This story starts the November before last. I work in a pet store, and a shipment of female guppies came in. One gave birth to thirty offspring and promptly keeled over. There's nothing quite so pathetic as thirty itsy-bitsy transparent fish--they looked like puppy eyes attached to spines--so I took them home before they got eaten. I popped them in a three-gallon tank left over from childhood fishkeeping adventures.
The guppies grew, as guppies as wont to do, so I got a slightly larger (and better-looking) tank with air-pump based filtration. I also got a scarlet betta female to eat the now-mature guppies' own babies. I loved this betta; her name was Killer, and she was my first actual purchased fish.
Pretty much everything after this can be traced to that, my love of Killer.
Bettas don't like air pumps (the bubbles create too much motion in the water, and their aggression is motion-triggered), so I was on the look-out for a tank Killer would like better. A 14-gallon Biocube went on clearance at work. It was pricy even on clearance, but it was so
nice. Fancy filtration in the back, powerful lights, a whole lot more room than my current tank. Lights powerful enough to grow plants. Enough room for schools of tetras, another group of fish I like.
Well. The guppies killed one another off (the females by breeding till they wore themselves out, the males mostly by ganging up and murdering one another--I have one proud, ragged-finned survivor left), and Killer in the stress of water-polluting guppy deaths contracted fin rot and died. (That was the first time I have ever cried over a fish.)
But the plants remained, and the tetras, and I had succumbed to the love of the hobby.
I tinkered with the tank. I added a carbon dioxide supply, for the plants. I put in a more powerful pump. I added new fish. Soon that demon thought entered my mind, as it does every aquarist's:
I need another tank. A bigger tank.This Christmas brought permission for that tank, and so I promptly went out and got the 29-gallon Biocube. This time, though, I had Plans. I had a hacksaw. And I had a camera.

We begin with the plain empty tank. It came with a full black hood, in which the lights and cooling fan are hidden, but I took that off. Next order of business: making the tank rimless.

I had to cut through the black plastic rim, then run a razor blade through the sealant and pry the rim off, then very carefully scrape the remains of the sealant off the glass. Behind the rear partition, where there are three compartments, I made a variety of small modifications to alter the filtration and flow to my taste.

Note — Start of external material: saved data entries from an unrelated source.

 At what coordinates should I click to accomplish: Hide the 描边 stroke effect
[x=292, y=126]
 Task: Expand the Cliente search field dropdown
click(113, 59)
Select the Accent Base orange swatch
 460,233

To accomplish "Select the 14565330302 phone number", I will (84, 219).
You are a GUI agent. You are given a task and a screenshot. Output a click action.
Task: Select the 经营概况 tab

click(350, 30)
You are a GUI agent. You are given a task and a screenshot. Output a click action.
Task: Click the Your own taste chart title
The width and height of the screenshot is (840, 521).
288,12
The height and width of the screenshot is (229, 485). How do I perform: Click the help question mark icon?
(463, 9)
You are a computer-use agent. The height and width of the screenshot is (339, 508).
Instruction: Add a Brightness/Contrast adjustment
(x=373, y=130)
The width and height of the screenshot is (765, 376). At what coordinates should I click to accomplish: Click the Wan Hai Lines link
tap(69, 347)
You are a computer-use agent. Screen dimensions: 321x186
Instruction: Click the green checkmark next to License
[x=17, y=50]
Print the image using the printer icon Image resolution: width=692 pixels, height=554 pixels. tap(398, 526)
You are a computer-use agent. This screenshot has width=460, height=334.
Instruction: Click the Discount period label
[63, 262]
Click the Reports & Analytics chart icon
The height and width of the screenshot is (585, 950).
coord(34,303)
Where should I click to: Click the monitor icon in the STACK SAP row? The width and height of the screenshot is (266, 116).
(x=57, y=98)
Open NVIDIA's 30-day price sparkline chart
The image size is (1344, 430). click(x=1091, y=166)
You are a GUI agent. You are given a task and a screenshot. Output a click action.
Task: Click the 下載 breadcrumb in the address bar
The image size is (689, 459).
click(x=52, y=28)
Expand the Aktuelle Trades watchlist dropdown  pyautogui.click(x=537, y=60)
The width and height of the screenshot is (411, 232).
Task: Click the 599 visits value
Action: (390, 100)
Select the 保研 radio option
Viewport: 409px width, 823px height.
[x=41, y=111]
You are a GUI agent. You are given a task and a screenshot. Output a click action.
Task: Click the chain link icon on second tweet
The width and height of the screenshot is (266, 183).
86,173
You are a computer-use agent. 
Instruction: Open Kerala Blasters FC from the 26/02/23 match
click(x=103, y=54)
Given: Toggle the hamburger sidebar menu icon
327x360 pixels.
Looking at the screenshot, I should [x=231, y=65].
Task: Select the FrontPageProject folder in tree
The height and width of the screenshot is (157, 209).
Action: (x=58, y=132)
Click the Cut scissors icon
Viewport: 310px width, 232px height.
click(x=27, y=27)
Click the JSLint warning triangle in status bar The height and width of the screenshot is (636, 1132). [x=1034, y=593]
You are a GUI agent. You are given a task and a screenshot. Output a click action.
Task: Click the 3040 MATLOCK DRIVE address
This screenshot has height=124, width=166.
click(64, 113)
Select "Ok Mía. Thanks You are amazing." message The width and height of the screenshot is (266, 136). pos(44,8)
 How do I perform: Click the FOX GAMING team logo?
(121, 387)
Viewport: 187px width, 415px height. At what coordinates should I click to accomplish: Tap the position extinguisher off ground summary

Next comes the substrate (black EcoComplete, which my plants loved in the 14-gallon tank), along with driftwood and some decorative rocks. New driftwood tends to release tannins, which makes the water both tea-colored and a little more acidic. You can soak driftwood in a bucket for a couple weeks, changing the water out every day, to leach most of the tannins out; you can also boil it if you have a pot large enough, and don't care about the pot making anything else cooked in it taste like driftwood. I keep tetras, which like soft acidic water, so I stuck the driftwood in with only a single good rinse. (The most common tetras you see are from the blackwater streams and pools of South America--tannins taste like home.)

I decided to go real fancy and get LEDs for lighting, which are more expensive but longer-lasting than the high-powered fluorescents you need for most aquatic plants. Right now you mostly see high-quality LEDs in marine tanks, especially for people who keep corals. The LED tile I got is specially calibrated for freshwater plants, which use different wavelengths than coral.
I also hooked up a pressurized CO2 canister to inject the tank with an even supply, because if you hit a planted tank with lots of light and lots of nutrients, but no carbon dioxide, all you're going to grow is a whole bunch of algae. Planted tanks are a high-wire act: any change in nutrients, water quality, CO2, and possibly the socks you're wearing can trigger outbreaks of strange and terrifying new algae. It's a lot like keeping saltwater, except prettier.
(Sorry, those who like saltwater. Corals are nice, but for me they'll never beat a joyfully bubbling carpet of microsword.)

This is the tank a week ago, fully planted. The grassy bundles you see are microsword, which will expand into a little lawn across the bottom. The back left corner is Amazon sword plants, which will grow all the way to the top of the tank. In the back right, we have a mix of java ferns, dwarf sagittaria, pygmy chain sword, hygrophila, and (the biggest one) an unidentified variety of cryptocoryne. That should eventually expand into a huge leafy mass of green.
The tank right now:

With bonus blurs of Congo tetras (the greyish ones) and flame tetras (the yellow-orange). Still a baby tank, but in forty days it will be well on its way to lovely.